Glitches like these have been the secret sauce of demo scene coders for years, such as the discovered ability to draw graphics on the border on the Commodore 64. The trick used in the above video reminds me of the demos for the Amiga that allowed an almost HAM (Hold and Modify) mode in hires before that was possible with the AGA machines. Basically the color pallet would be changed on every line. The results were quite striking, though not practical for much other than showing still images (same goes for HAM mode which was used very rarely in actual game play on the Amiga).
In a lot of ways this reminds me of the many, MANY tricks you could pull with an 8 bit atari microcomputer.

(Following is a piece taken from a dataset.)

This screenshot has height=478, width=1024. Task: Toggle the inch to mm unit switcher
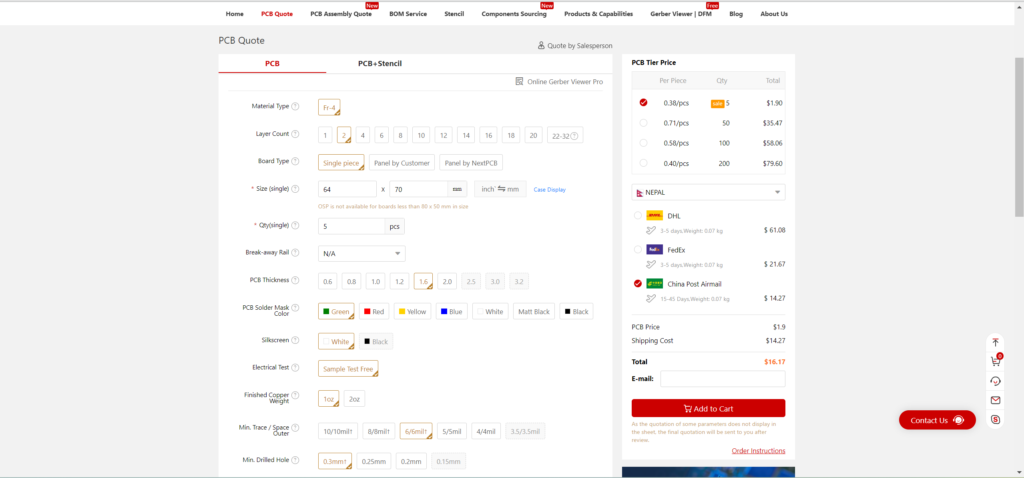(500, 189)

It has 256 colour video output (4 bit luma + 4 bit chroma), but it's internal colour registers are 7 bit, so the vast majority of modes only allow selection of 128 colours. (3 bits of luma + 4 of chroma)
Add in the fact that it's high resolution mode is listed as 1.5 colours (you can specify two luma values but only one chroma) and that the majority of modes are 4-5 background colours + 4 sprite colours, and the machine seems quite limited in practice.
These higher colour modes also drop the horizontal resolution from 320 to 160 pixels. (well, you can choose 'wide','normal' or 'narrow' widths, which are 384/320/256 in high resolution mode and half of those numbers in high colour modes)
That is, until you get to GTIA modes. There are 3 of them. In each case this drops the horizontal resolution to 80/64 pixels.
One of them is simply that you can freely choose any of the 9 palette entries. (though this disables all sprites).
The other two are 16 colour modes; Luma mode (16 shades of a single colour), or chroma mode (16 colours with the exact same luma value/brightness)
these two modes are both kind of awkward.
The real magic happens when you realise that the system has built in ways of easily triggering per-scanline interrupts in specific places (not that common on 8 bit systems), and that it has 'display lists' which let you change between a number of graphics modes on a per scanline basis without the CPU needing to be involved.
Over many years a huge variety of pseudo-modes came into existence that combined the visual artifacts of NTSC and PAL respectively to blend together adjacent lines that had different graphics modes, creating novel combinations of effective colour depth.
One was to alternate between luma and chroma mode. Since one is 16 shades of a single colour (or grey), and the other is 16 colours at the same intensity, the net effect of alternating between the two - especially on PAL televisions, is to create a 256 colour mode.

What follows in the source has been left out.